So ran the theory. But the clues to the secrets of the Stasi, the East German secret police, are separated by a vaster distance than the breadth of an ocean. The CIA's pile of Stasi documents is in its vaults in Washington, while the recently decoded files to which it corresponds are kept in Berlin.

Never the twain may meet. What had seemed like a simple jigsaw puzzle has turned in recent weeks into a diplomatic nightmare. For Germany's new government, determined to assert itself on the world stage, the bickering has revealed that the US still refuses to recognise Europe's most powerful country as anything other than an American client.

The CIA never had much respect for the West German security service (BND), whose spies were regarded by their US bosses as low in morale and intelligence and lacking initiative. There is no evidence to suggest BND agents found out much about East Germany or captured many Stasi spies.

Under Markus Wolf, head of the Stasi's foreign intelligence operations, Communist agents rummaged through the West's secrets at will. Nato's battle plans and logistics would find their way to East Berlin hidden in train lavatories. Against that the West could muster nothing, not even, for 20 years, a photograph of its chief adversary.

Nearly 10 years after the fall of the Wall, it is still a matter of conjecture how thoroughly the Stasi penetrated the West. The resignation of the West German chancellor Willy Brandt in 1974 after the unmasking of his close colleague, Gunther Guillaume, as a spy, is regarded as the Stasi's finest hour. But allegations persist that there was a second highly placed Social Democrat politician on the Wolf payroll.

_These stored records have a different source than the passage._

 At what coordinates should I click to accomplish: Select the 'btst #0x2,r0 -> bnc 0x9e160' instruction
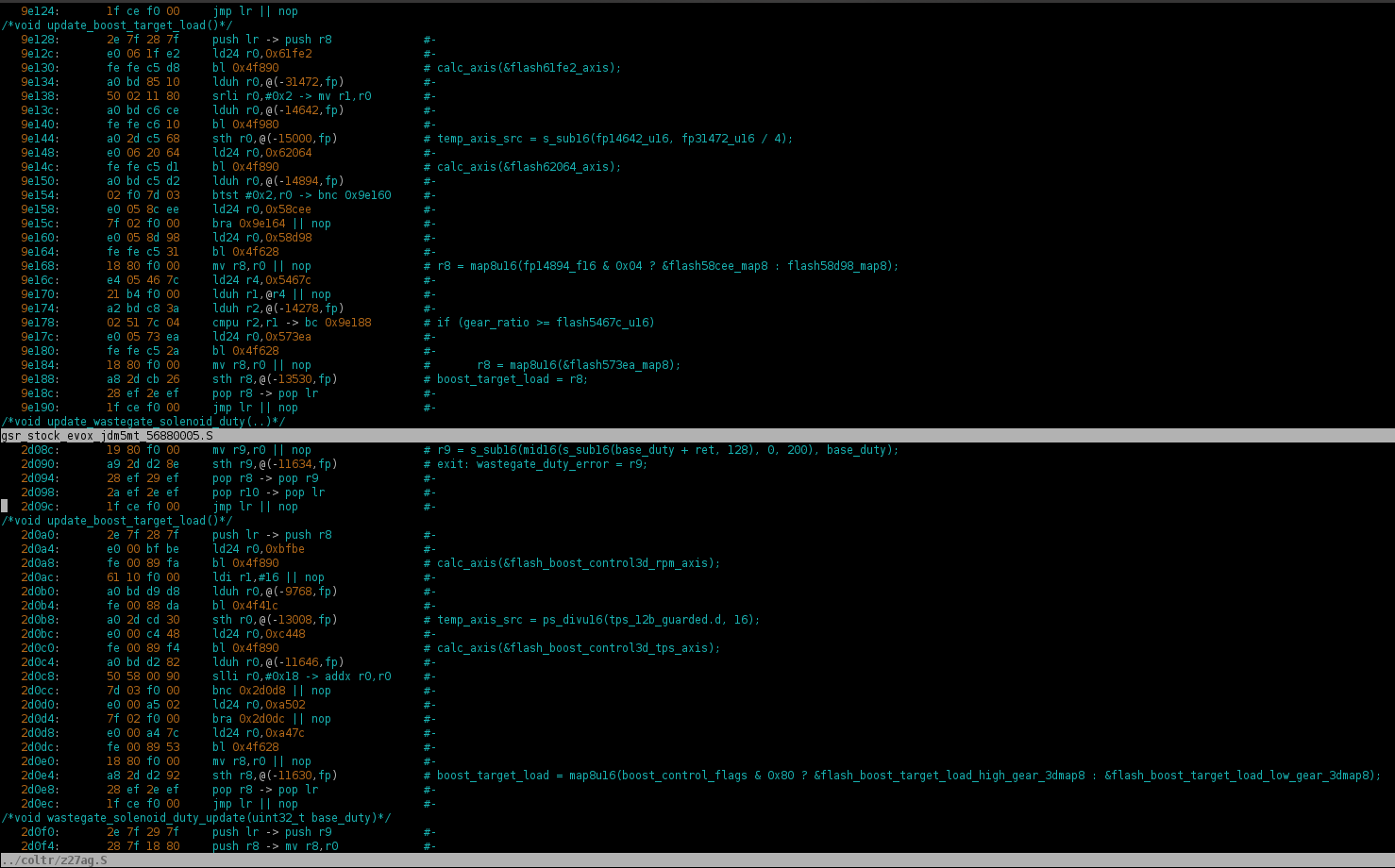(301, 195)
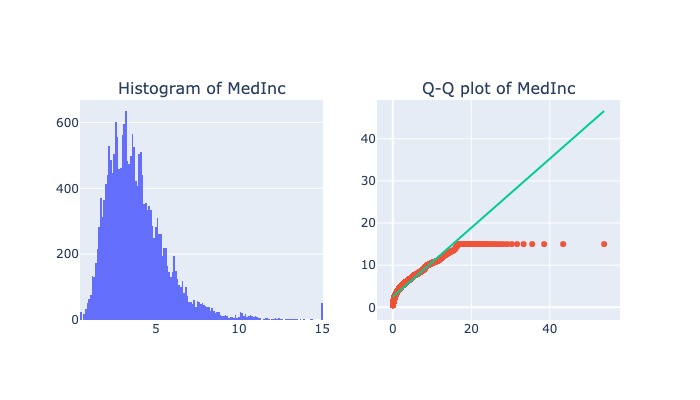Click histogram x-axis label 10
This screenshot has height=400, width=700.
pos(239,329)
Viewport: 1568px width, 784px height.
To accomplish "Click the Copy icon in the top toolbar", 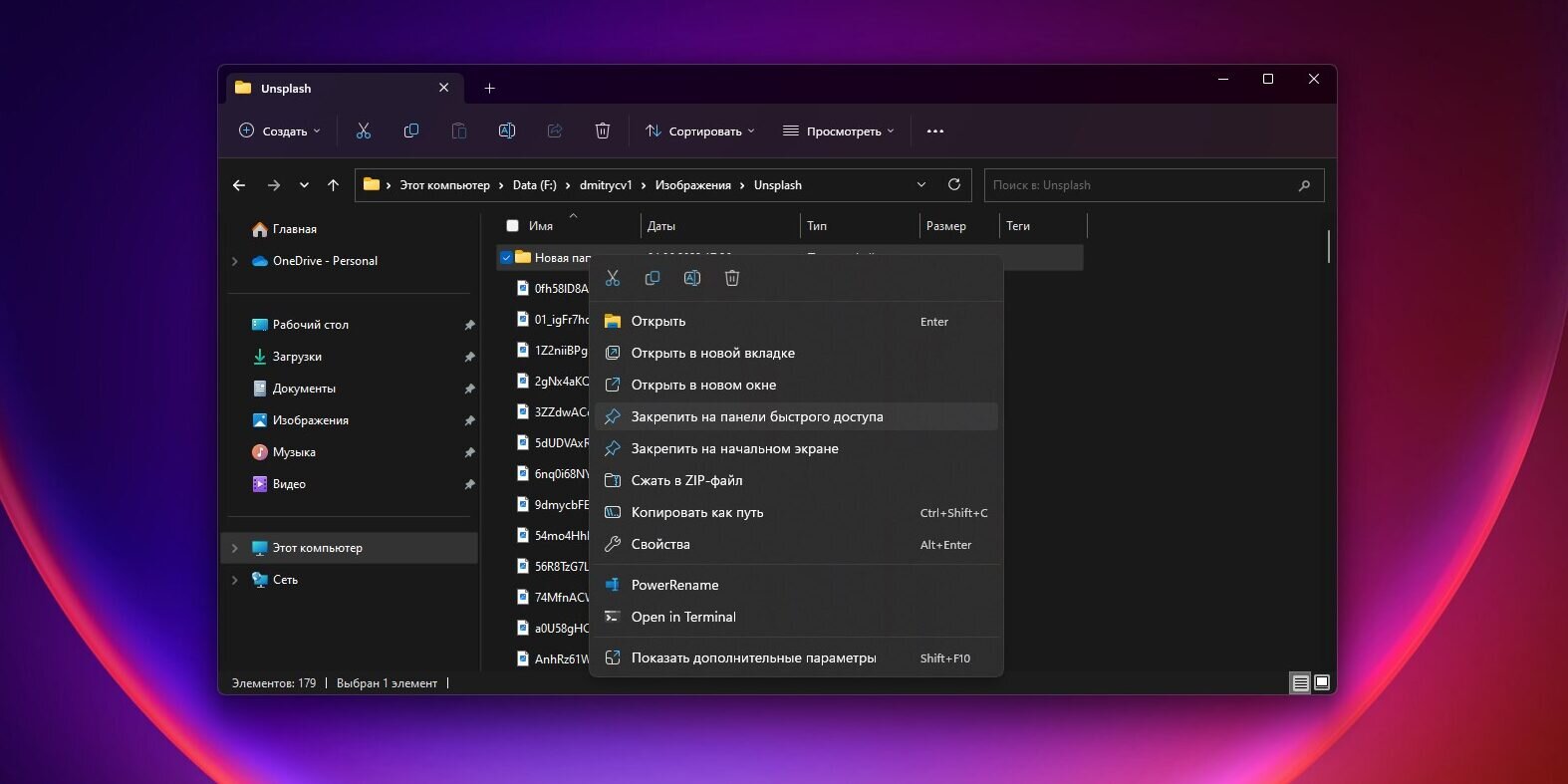I will (x=411, y=131).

It should not be too difficult to find out. Last month investigators in Berlin revealed they had cracked the code to the Stasi's databank. More than 10,000 magnetic tapes storing the Stasi computers' secrets are being processed.

The Germans have said they are happy to share this goldmine with their allies. Chancellor Gerhard Schroder sent his fixer, Bodo Hombach, to Washington last month, and Mr Schroder has tried to get President Bill Clinton involved in the matter. For the German breakthrough, useful as it may be to obtain a complete picture of the Stasi operation, lacks one ingredient: the list of Stasi agents.

The Americans have that, and mightily proud of it they are too. They acquired their half of the puzzle amid the confusion of Communism's collapse. Operation Rosewood, as the sting is called, was "one of the highest points of the Cold War," according to the CIA's public relations department.

In fact, the Cold War had long been over, and the CIA used nothing more cunning than its cheque-book.

Operation Rosewood was a simple business transaction between the Americans and renegade Soviet agents out to make a fast buck. Uncle Sam paid $1.5m for the lot, and spirited it away under the noses of the BND. Now they will not let go of their treasure. Mr Hombach was sent packing, Mr Schroder was given the brush-off. Until a solution can be found, Markus Wolf's agents can sleep soundly.